God’s new creation has begun in Jesus’ life, death and resurrection and is now breaking into our world. It can be so hard to see this, but there are signs and glimpses of it everywhere. We see them in the hope and resilience of the people of Haiti, in the music offered last night in a glorious con- cert and this morning, in the way the Decorah community is supporting Tabita and her family. Here today there are signs and glimpses of God’s new creation in bread and wine and water and in each of us.
We are all drawn into God’s new creation through baptism and holy communion. Through bread and water and the word, God speaks a new creation into being over each of us, saying, “You are my beloved child in whom I delight. Your sins are forgiven. You are raised to new life.
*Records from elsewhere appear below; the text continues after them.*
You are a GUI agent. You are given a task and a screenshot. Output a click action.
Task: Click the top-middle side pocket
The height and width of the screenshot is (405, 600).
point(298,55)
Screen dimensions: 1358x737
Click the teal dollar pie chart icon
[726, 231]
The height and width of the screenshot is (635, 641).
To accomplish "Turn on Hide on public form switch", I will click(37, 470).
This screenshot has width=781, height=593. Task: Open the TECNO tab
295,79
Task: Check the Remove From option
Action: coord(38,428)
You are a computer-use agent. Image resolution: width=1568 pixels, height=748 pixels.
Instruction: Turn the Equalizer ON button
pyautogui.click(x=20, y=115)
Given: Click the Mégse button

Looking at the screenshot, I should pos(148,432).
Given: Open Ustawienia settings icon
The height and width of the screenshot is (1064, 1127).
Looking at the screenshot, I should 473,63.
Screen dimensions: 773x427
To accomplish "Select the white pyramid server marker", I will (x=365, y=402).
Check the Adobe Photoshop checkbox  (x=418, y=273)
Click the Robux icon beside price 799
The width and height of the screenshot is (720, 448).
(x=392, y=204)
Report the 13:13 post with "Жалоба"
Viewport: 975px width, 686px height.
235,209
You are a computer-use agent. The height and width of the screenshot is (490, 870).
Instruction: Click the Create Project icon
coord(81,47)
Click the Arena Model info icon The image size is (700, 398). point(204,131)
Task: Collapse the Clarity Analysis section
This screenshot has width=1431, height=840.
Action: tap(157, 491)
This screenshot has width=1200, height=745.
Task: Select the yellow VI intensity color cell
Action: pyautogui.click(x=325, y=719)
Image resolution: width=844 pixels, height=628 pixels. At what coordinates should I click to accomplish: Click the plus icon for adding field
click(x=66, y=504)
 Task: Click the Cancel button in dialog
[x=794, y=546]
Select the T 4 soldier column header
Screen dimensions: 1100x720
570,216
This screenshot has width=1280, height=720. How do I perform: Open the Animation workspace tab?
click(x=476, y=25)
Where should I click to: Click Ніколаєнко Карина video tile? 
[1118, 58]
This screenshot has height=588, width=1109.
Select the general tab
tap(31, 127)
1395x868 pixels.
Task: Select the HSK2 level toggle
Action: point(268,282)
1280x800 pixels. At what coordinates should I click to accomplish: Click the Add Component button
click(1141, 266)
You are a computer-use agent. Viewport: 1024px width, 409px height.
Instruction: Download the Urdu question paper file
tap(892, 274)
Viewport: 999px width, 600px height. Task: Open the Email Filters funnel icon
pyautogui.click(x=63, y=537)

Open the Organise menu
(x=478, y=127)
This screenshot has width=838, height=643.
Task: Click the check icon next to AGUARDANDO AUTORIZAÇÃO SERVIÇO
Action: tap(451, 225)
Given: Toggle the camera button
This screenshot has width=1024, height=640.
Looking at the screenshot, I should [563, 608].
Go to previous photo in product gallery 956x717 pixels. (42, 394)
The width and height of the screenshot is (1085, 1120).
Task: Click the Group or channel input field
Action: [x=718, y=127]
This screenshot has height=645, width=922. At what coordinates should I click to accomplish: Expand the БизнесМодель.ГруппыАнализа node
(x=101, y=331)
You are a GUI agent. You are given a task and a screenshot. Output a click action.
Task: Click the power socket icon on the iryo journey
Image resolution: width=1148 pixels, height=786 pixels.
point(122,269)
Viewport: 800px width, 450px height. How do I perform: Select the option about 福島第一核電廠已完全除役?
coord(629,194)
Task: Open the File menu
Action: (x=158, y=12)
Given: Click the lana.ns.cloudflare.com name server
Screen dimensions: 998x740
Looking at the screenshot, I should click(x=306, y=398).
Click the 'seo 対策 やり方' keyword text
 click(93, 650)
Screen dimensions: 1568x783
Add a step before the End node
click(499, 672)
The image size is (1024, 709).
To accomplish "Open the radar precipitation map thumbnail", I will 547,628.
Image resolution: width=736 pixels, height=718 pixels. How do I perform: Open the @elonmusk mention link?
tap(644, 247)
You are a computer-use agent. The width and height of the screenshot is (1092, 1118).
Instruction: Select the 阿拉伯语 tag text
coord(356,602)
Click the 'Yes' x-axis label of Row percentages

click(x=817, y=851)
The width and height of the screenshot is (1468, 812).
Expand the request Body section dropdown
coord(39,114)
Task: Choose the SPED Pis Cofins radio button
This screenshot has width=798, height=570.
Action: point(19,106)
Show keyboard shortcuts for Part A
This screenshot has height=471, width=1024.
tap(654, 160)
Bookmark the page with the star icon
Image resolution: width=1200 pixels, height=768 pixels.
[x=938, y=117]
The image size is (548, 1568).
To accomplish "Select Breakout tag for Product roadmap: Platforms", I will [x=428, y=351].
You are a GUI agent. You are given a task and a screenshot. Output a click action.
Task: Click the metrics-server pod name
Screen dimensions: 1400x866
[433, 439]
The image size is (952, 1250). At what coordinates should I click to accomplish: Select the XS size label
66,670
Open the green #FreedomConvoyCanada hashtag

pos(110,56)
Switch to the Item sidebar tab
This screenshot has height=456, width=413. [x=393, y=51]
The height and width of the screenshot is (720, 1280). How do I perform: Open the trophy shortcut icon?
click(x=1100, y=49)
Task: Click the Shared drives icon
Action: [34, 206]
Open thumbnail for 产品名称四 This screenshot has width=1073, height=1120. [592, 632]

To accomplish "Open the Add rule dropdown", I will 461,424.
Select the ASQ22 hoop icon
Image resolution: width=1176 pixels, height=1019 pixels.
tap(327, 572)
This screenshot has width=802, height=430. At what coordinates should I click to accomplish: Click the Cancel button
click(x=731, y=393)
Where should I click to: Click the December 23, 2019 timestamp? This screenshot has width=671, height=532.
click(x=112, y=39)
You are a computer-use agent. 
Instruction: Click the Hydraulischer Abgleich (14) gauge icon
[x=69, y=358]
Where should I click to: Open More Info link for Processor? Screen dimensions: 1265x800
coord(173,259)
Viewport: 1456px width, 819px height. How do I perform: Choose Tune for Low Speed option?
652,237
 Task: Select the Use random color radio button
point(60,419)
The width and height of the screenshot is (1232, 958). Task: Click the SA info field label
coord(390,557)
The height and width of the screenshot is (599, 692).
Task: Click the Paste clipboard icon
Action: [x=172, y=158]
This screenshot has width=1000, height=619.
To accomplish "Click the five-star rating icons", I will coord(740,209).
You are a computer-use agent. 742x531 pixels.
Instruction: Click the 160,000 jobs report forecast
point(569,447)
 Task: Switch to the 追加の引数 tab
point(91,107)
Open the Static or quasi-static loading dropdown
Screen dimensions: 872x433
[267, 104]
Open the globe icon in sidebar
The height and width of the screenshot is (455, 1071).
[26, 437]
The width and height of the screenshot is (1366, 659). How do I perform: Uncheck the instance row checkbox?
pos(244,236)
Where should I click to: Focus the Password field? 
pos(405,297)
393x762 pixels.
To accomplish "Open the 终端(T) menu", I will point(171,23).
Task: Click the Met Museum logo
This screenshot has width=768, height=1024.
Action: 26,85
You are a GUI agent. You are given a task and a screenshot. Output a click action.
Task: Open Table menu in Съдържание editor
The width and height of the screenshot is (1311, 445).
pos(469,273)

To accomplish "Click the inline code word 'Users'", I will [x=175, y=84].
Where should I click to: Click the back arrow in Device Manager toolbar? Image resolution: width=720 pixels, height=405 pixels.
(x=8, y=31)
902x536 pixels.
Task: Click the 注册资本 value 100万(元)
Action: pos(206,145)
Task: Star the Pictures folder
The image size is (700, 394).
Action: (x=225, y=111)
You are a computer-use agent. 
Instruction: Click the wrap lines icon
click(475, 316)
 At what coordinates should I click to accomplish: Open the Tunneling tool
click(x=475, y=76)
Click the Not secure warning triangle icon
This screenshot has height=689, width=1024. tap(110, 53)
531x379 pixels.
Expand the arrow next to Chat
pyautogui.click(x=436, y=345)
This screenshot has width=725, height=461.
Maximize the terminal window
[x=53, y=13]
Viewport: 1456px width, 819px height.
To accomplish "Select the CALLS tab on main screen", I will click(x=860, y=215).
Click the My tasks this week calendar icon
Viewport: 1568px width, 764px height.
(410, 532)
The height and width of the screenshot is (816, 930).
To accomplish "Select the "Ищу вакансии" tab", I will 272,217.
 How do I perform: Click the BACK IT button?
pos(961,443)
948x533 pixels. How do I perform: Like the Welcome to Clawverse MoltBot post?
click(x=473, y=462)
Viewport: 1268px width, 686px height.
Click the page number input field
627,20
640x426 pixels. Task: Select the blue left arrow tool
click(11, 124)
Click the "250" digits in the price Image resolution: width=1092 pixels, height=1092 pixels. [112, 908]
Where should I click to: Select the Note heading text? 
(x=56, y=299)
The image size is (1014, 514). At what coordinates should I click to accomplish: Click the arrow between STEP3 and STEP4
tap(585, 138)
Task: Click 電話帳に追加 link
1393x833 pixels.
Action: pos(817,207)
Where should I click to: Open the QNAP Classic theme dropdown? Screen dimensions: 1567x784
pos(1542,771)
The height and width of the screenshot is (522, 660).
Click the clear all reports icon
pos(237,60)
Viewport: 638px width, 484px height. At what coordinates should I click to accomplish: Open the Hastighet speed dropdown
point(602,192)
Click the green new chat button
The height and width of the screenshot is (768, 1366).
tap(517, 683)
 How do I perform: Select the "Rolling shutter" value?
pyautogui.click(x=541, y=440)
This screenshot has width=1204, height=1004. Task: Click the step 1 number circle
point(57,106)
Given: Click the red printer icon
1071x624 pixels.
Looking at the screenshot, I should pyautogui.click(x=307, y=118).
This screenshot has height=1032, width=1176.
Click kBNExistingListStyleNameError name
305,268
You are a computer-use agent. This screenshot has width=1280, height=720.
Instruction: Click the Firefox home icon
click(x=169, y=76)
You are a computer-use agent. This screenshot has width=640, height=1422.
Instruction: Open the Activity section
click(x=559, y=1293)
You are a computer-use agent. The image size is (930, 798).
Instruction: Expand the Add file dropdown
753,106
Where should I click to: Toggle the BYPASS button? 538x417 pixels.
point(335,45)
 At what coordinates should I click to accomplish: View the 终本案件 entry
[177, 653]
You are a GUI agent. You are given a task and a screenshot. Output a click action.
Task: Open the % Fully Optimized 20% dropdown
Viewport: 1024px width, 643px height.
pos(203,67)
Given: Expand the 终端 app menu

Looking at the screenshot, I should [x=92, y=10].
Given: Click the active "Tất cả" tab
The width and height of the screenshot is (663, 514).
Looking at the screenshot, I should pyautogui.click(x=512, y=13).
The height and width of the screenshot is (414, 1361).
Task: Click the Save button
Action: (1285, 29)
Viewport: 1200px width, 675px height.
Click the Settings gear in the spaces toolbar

I am with you forever and nothing will separate you from my love.”
We are drawn into God’s new creation through these sacraments and we too are made into signs of this new creation for the sake of the world.
As we hear in the prophet Isaiah …5Thus says God, the Lord, who created the heavens and stretch- ed them out, who spread out the earth and what comes from it, who gives breath to the people up- on it and spirit to those who walk in it: I am the Lord, I have called you in righteousness, I have taken you by the hand and kept you; I have given you as a covenant to the people, a light to the nations,7to open the eyes that are blind, to bring out the prisoners from the dungeon, from the prison those who sit in darkness.
We become signs of the presence and promise of God, signs that God is at work to make all things new.
This is how Ben Splichal Larson lived and died – as a sign of God’s presence and promise in the world.
When he died Ben’s family wrote this about him: “As an infant Benjamin Judd Ulring Splichal Larson was wrapped in the arms of God in the waters of baptism, and from those waters his life was an outpouring of love and joy, laughter and play, music and song, in response to God first loving Ben.”
Even as Ben died, he was singing of God’s presence and promise in the world. Even in his death, he helps us to see the new creation that God is bringing about through us for the sake of the whole creation. So today, we lament and we sing. For our Hymn of the Day today we will join the song Ben sang as he died; we’ll join our voices with his as witnesses to what God is doing in Christ Jesus.
Thanks be to God for Ben’s witness.
Thanks be to God for each of us, each of you, who are drawn into God’s new creation through baptism and holy communion.
You too are signs of God’s presence and God’s promise.
You are how God is making all things right, all things new.
Let’s take a moment for silent prayer.